Diplômée en sciences politiques de l’Université américaine du Caire, fille d’une ancienne gloire de Nadi al-Ahly, Amira el-Sherei, née le 4 juillet 1944, est recrutée par la Caf en 1970. Ses compétences, sa maîtrise des langues, son esprit d’initiative et son dévouement lui valent d’accéder en 1980 au poste d’adjointe du secrétaire général Mourad Fahmy.
Lorsque celui-ci part à la retraite en 1982, elle espère lui succéder. Mais on lui préfère le fils de Mourad, Mustapha. Commence alors pour Amira un véritable calvaire : le nouveau gardien du temple, jaloux de sa notoriété et de son savoir-faire, s’acharne à la déstabiliser. Après son accession, en mars 1988, à la présidence de la Caf, Issa Hayatou prend le parti de Mustapha Fahmy et il retire, progressivement, toutes ses prérogatives à Amira el-Sherei.
Le 7 décembre 1993, épuisée par la « sale guerre » que lui livre Mustapha Fahmy, celle-ci adresse à notre collaborateur Faouzi Mahjoub, alors conseiller de presse de la Caf, une émouvante lettre que nous vous livrons en intégralité.
« Cher Fawzi,
Ta carrière, c’est la plume qui doit faire connaître la vérité lorsque l’occasion se présente.
Fawzi, je vais quitter la Caf à la fin de ce mois-ci, après vingt-trois ans de travail au secrétariat de la Confédération (1970-1993). Je le regrette bien sûr, mais…
Fawzi, tu n’es pas sans savoir les problèmes que j’ai personnellement à la Caf… J’en ai parlé au Président (Issa Hayatou). Il a tout fait compris (vérifier ce mot), mais les choses ne changent pas. On m’a dit de lutter, je l’ai fait. J’ai lutté contre l’injustice, l’hypocrisie, le mensonge, la fourberie, les règlements de compte et tout récemment l’impolitesse et l’insolence… C’est beaucoup ! Je n’en peux plus ! Je désire passer le reste de ma vie, avec le peu de santé et de nerfs qui me restent, dans la sérénité, la bonne foi et une atmosphère saine, sans haine.
Cette décision, je viens de la prendre, hélas, après avoir été au courant d’un autre complot et d’un autre mensonge qui viennent me poignarder dans le dos.
J’ai dit « hélas » parce que j’ai, il y a trois jours, confirmé au Président Hayatou que je continuerai à travailler à la Caf. Mais les choses sont telles et le demeurent que je me trouve obligée de la quitter.

▶ **Consigne A**:
Dans la lettre citée par le texte sur Amira el-Sherei, contre quoi dit-elle avoir lutté ? Donnez la liste complète qui suit « J'ai lutté contre ».
▶ **Consigne B**:
Ces affirmations correspondent-elles au texte sur Amira el-Sherei ? Pour chacune, répondez par oui ou non et citez les mots du texte qui le montrent.
(i) Amira el-Sherei est née en 1944.
(ii) Amira el-Sherei a remplacé Mourad Fahmy quand il est parti à la retraite.
(iii) Issa Hayatou est devenu président de la Caf en 1990.
▶ **Consigne C**:
Poursuivez en quelques phrases la lettre d'Amira el-Sherei dans le texte qui la présente, à partir de sa dernière phrase.

▶ **Données**:
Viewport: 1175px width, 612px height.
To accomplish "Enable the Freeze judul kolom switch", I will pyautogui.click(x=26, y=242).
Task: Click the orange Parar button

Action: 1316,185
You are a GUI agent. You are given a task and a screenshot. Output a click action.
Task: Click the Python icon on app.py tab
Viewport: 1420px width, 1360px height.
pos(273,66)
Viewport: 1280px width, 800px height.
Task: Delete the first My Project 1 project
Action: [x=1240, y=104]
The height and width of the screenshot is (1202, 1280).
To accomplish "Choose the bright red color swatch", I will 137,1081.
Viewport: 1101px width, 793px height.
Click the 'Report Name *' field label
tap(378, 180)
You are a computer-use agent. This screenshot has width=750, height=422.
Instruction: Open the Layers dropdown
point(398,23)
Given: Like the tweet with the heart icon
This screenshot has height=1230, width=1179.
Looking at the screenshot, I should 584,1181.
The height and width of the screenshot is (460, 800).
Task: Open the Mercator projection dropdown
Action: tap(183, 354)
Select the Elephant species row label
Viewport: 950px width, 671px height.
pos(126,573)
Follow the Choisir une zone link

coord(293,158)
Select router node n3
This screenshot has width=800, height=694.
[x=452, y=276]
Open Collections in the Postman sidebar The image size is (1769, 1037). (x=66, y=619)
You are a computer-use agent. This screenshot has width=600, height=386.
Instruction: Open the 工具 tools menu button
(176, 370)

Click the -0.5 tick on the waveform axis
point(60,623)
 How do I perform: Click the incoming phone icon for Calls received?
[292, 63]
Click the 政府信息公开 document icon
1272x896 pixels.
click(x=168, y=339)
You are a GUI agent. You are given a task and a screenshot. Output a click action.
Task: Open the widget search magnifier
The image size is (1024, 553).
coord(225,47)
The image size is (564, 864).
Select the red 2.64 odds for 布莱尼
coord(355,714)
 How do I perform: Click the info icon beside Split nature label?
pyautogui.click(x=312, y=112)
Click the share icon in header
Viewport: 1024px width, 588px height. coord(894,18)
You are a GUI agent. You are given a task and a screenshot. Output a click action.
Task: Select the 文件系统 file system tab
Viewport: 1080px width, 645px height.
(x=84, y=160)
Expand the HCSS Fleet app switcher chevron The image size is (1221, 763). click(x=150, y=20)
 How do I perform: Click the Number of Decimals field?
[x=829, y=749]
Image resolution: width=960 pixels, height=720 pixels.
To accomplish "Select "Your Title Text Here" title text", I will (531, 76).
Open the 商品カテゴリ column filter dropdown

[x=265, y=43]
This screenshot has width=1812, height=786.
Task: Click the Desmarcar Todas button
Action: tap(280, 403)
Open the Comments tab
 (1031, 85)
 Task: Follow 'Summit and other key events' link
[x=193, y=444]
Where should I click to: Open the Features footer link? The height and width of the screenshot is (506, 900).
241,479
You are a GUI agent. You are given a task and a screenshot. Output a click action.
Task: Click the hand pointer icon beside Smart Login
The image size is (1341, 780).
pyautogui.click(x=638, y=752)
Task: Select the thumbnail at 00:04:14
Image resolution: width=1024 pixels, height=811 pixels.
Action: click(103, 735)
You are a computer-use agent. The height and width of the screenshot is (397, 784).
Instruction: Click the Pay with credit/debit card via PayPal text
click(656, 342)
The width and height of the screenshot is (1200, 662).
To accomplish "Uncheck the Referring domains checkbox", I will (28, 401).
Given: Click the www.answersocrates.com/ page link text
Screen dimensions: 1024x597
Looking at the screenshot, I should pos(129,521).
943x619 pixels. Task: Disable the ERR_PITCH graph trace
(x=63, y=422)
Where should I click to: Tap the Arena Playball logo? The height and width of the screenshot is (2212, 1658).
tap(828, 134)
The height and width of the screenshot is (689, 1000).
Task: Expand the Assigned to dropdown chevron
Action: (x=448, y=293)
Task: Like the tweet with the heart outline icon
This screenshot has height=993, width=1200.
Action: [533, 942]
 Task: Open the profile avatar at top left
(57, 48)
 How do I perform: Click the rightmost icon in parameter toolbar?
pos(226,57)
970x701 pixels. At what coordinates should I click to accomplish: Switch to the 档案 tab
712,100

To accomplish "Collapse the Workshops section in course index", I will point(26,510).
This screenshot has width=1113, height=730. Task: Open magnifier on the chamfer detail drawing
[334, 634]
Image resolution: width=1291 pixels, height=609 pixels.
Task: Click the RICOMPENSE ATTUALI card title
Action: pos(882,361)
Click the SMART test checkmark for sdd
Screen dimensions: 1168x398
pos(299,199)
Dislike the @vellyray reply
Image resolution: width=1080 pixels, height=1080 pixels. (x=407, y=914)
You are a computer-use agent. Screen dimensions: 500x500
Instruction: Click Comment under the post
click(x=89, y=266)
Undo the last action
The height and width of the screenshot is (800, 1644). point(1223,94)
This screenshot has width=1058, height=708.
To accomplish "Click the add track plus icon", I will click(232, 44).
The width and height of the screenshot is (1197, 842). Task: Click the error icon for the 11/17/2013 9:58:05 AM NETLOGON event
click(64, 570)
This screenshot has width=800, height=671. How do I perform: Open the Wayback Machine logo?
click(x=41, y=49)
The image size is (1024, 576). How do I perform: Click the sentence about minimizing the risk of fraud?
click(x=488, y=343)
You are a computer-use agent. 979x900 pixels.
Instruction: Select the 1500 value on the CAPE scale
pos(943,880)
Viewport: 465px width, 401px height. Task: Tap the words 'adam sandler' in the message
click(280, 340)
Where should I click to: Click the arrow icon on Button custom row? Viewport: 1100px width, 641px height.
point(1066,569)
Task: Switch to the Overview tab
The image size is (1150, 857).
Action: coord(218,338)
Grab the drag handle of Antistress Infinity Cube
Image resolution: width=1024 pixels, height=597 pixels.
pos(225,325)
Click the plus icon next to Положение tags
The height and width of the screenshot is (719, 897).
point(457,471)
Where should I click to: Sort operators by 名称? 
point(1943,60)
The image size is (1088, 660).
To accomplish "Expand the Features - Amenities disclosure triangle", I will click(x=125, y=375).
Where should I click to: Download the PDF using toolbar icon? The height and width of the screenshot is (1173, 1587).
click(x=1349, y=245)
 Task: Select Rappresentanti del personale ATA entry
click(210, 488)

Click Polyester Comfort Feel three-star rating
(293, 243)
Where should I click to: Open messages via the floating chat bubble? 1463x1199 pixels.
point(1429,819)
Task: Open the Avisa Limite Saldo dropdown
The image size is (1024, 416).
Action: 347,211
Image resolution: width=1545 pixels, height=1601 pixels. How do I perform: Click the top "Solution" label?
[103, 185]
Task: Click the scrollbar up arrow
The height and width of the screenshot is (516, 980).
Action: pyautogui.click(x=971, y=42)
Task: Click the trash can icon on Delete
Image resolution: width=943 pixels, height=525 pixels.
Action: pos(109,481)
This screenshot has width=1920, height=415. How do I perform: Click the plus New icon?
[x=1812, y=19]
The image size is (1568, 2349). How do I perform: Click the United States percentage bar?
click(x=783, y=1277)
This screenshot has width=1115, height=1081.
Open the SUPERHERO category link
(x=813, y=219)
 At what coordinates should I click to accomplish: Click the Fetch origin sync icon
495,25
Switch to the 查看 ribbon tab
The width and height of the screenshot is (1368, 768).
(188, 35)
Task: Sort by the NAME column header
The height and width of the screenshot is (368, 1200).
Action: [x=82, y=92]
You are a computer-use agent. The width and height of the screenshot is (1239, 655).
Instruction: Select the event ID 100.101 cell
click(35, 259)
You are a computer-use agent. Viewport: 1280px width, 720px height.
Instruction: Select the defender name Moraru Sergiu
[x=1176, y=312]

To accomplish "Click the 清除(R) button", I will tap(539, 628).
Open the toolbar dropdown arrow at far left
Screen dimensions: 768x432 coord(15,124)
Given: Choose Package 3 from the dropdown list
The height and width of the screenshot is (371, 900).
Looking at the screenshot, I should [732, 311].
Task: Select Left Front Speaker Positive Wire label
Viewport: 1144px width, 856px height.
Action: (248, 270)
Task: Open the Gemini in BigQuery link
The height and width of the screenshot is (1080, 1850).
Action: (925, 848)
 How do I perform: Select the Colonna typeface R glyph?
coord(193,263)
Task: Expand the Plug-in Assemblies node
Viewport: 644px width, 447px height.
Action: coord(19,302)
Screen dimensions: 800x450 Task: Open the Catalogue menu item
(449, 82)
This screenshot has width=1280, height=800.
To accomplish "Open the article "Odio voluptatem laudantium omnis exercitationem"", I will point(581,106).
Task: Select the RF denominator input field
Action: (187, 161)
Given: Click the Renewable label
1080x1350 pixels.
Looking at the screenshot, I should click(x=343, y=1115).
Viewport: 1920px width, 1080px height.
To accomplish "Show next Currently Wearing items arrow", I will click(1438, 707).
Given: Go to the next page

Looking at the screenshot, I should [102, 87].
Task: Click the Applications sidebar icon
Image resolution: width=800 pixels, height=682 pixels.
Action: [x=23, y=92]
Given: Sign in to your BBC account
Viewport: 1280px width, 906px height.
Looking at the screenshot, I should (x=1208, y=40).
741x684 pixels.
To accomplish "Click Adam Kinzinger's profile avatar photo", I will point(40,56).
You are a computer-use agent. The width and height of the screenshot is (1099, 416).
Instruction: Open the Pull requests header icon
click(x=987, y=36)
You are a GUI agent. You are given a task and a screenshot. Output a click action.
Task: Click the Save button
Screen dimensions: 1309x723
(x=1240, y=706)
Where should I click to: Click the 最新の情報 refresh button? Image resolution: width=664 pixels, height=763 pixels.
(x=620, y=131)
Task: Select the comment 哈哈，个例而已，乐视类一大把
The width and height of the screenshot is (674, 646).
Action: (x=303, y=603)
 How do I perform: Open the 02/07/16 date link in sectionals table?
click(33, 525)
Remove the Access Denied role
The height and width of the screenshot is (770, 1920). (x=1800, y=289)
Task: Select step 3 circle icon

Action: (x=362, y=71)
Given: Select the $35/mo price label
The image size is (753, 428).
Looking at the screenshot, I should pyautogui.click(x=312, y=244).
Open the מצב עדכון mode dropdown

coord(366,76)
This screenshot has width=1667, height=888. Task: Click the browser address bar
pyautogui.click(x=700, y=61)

▶ **Réponse A**:
- l'injustice
- l'hypocrisie
- le mensonge
- la fourberie
- les règlements de compte
- l'impolitesse
- l'insolence

▶ **Réponse B**:
(i) Oui : « née le 4 juillet 1944 ».
(ii) Non : « Mais on lui préfère le fils de Mourad, Mustapha. »
(iii) Non : « Après son accession, en mars 1988, à la présidence de la Caf ».

▶ **Réponse C**:
Je ne peux plus revoir le Président pour lui raconter quoi que ce soit. Il a toujours essayé de calmer l’atmosphère et de donner des injonctions afin que chacun fasse ce qu’il doit faire. Mais à peine rentre-t-il chez lui que l’enfer recommence.
Enough ! comme disent les Anglais.
Ce que je vis à la Caf est devenu insupportable. Je ne peux plus fournir un rendement à 100 % lorsque je passe des journées et des journées à fouiller dans les statuts pour voir ce que je dois faire et ce que l’on m’a privée de faire ou bien ce que l’on m’a nié de faire et pas pour incompétence, que Dieu m’en garde, mais pour rendre des comptes et irriter mes nerfs.
Plus encore, il y a deux jours, lors de sa réunion avec le personnel, le Président a déclaré que les problèmes du secrétariat n’étaient pas prioritaires et qu’une fois le contrat signé, on doit tout supporter jusqu’à son échéance.
Cela me dépasse, je n’en peux plus !
Fawzi,
J’ose espérer et dire que j’ai confiance en toi. N’ouvre le dossier ci-joint que lorsque tu sens vraiment que tu dois dire un mot capable d’éclairer ou d’empêcher une injustice à mon encontre après mon départ.
Merci.
Signée : Mme Amira el Sherei »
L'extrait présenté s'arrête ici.